Let $M$ be a differential manifold and $\nabla$ be a linear connection on $M$ (viz., $\nabla$ is a connection on the tangent bundle $TM$ of $M$ ).

Consider the torsion of $\nabla$ , namely:

$\tau (\nabla ):\Gamma (TM)\times \Gamma (TM)\to \Gamma (TM)$

given by:

$\tau (\nabla )(X,Y)=\nabla _{X}Y-\nabla _{Y}X-[X,Y]$

Then, $\tau (\nabla )$ is a tensorial map in both coordinates.
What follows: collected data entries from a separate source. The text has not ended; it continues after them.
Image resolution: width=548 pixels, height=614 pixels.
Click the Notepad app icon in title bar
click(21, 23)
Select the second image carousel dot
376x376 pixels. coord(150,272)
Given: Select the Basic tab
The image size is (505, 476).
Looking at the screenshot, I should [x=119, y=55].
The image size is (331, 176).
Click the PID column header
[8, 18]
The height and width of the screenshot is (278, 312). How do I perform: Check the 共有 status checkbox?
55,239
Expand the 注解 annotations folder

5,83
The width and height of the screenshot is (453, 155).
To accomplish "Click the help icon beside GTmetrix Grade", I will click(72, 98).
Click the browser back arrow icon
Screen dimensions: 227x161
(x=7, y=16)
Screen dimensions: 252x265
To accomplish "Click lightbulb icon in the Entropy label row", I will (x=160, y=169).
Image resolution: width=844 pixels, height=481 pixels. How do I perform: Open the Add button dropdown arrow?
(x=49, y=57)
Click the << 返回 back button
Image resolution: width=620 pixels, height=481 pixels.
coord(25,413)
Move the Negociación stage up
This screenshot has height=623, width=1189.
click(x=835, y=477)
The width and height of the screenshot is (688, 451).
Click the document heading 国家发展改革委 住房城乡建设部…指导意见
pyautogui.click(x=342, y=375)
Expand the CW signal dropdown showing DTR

In other words, the value of $\tau (\nabla )$ at a point $p\in M$ depends only on $\nabla ,X(p),Y(p)$ and does not depend on the values of the vectors fields $X,Y$ at points other than $p$ .

More explicitly, for any point $p\in M$ , $\tau (\nabla )$ defines a bilinear map:

$\!\tau (\nabla ):T_{p}(M)\times T_{p}(M)\to T_{p}(M)$

Further, since in fact torsion is antisymmetric, this is an alternating bilinear map.

Related facts

Facts used

Fact no.	Name	Statement with symbols
1	Any connection is $C^{\infty }$ -linear in its subscript argument	$\nabla _{fA}=f\nabla _{A}$ for any $C^{\infty }$ -function $f$ and vector field $A$ .
2	The Leibniz-like axiom that is part of the definition of a connection	For a function $f$ and vector fields $A,B$ , and a connection $\nabla$ , we have $\nabla _{A}(fB)=(Af)(B)+f\nabla _{A}(B)$
3	Corollary of Leibniz rule for Lie bracket (in turn follows from Leibniz rule for derivations	For a function $f$ and vector fields $X,Y$ : $\!f[X,Y]=[fX,Y]+(Yf)X$ $\!f[X,Y]=[X,fY]-(Xf)Y$

Proof

To prove tensoriality in a variable, it suffices to show $C^{\infty }$ -linearity in that variable. This is because linearity in $C^{\infty }$ -functions guarantees linearity in a function that is 1 at exactly one point, and zero at others.

The proofs for $X$ and $Y$ are analogous, and rely on manipulation of the Lie bracket $[fX,Y]$ and the property of a connection being $C^{\infty }$ in the subscript vector.

Tensoriality in the first coordinate

Given: $f:M\to \mathbb {R}$ is $C^{\infty }$ -function

To prove: $\tau (\nabla )(fX,Y)=f\tau (\nabla )(X,Y)$

Proof: We start out with the left side:

$\tau (\nabla )(fX,Y)$

Each step below is obtained from the previous one via some manipulation explained along side.

Step no.	Current status of left side	Facts/properties used	Specific rewrites
1	$\nabla _{fX}(Y)-\nabla _{Y}(fX)-[fX,Y]$	Definition of torsion	whole thing
2	$f\nabla _{X}Y-\nabla _{Y}(fX)-[fX,Y]$	Fact (1): $C^{\infty }$ -linearity of connection in subscript argument	$\nabla _{fX}\mapsto f\nabla _{X}$
3	$f\nabla _{X}Y-(f\nabla _{Y}X+(Yf)(X))-[fX,Y]$	Fact (2): The Leibniz-like axiom that's part of the definition of a connection	$\nabla _{Y}(fX)\mapsto f\nabla _{Y}X+(Yf)(X)$
4	$f\nabla _{X}Y-f\nabla _{Y}X-((Yf)(X)+[fX,Y])$	parenthesis rearrangement	--
5	$f\nabla _{X}Y-f\nabla _{Y}X-f[X,Y]$	Fact (3)	$(Yf)(X)+[fX,Y]\mapsto f[X,Y]$
6	$f(\nabla _{X}Y-\nabla _{Y}X-[X,Y])$	factor out	--
7	$f\tau (\nabla )(X,Y)$	use definition of torsion	$\nabla _{X}Y-\nabla _{Y}X-[X,Y]\mapsto \tau (\nabla )(X,Y)$